For the class of 2012, the ODNB editors decided – and rightly so – that the cult of TV darts embodied by Wilson and Waddell had deep enough roots in British life to justify their choice. For that pair, fame’s arrow struck in a three- or four-channel world. Pity the dictionary’s arbiters of 2066 or 2086, charged with adjudicating the claims of a numberless swarm of vloggers, e-book chart-toppers, bedroom guitar wizards, online evangelists and webcam philosophers.

Some, no doubt, will last. A handful may re-shape Britain to a degree that compels recognition in the dictionary’s great book of judgment. Still, those 45 panels of scholarly winnowers will have their work cut out.

Like so much else in the information age, biography has shifted from an economy of scarcity to one of super-abundance. When you can discover almost anything about anyone at the swipe of a screen or the click of a mouse, reputations need judicious curating as much as any other commodity.
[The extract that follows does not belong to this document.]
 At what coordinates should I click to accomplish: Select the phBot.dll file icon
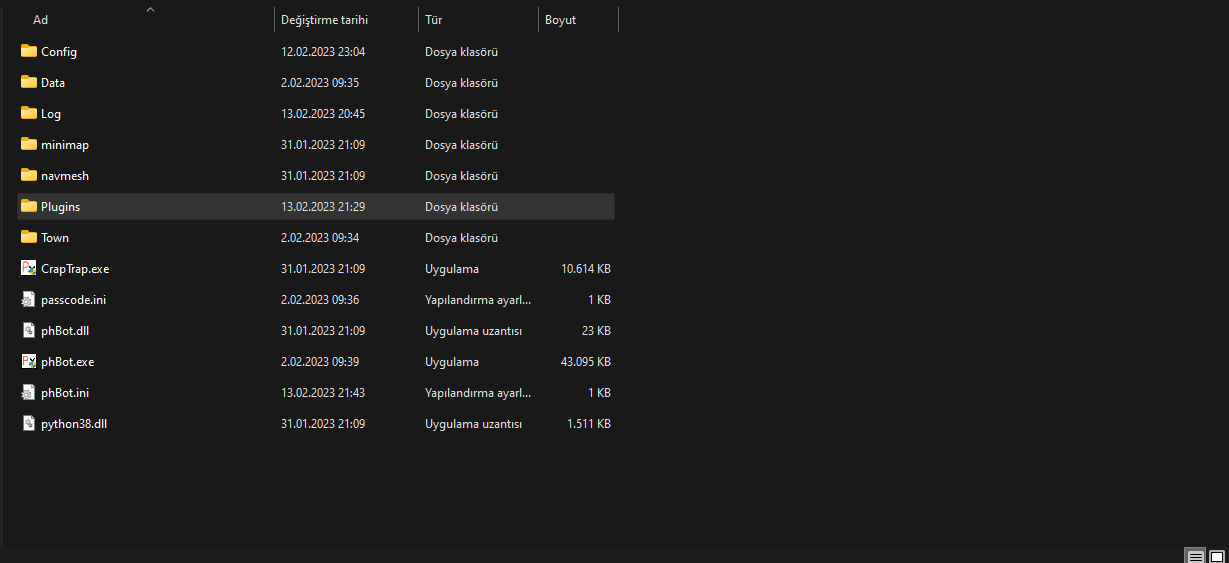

Such selectivity need not mean elite exclusion. Quite the opposite: with its curiosity about the unsung, backroom champions of innovation, research and reform, the ONDB now looks less like the gentlemen’s club frequented by its founders than a democratic forum where the meaning of the nation changes via an ever-growing cast. Beyond its 11,500 expert contributors, the dictionary also gathers information from a host of non-professional sleuths, often at work in the fast-developing fields of women’s, local and family history. As Philip Carter makes plain: “We depend very heavily on the goodwill of individuals.”

In the epoch of infinite data, many people hunger for the kind of institution that balances authority with accessibility. Neither a chaotic free-for-all nor a patrician closed shop, a venture such as the dictionary challenges both the flash-in-the-pan narcissism of Celebrity Big Brother and the rigid hierarchies of rank, role and gender reflected in Victorian monuments. No one can strongarm the future.

Some hallowed figures from this latest supplement may eventually look as antiquated as Napier, Havelock and the uniformed throwbacks who hog our urban spaces. Still, all deserve their even-handed memorials – in bytes, if not in bronze.

Meanwhile, Virginia Woolf would be delighted to learn that the ODNB records the life of her namesake Jessie Stephen, “suffragette and labour activist”: the mutinous Glasgow maid who founded the Scottish Federation of Domestic Workers and sabotaged pillar boxes while wearing her apron and cap.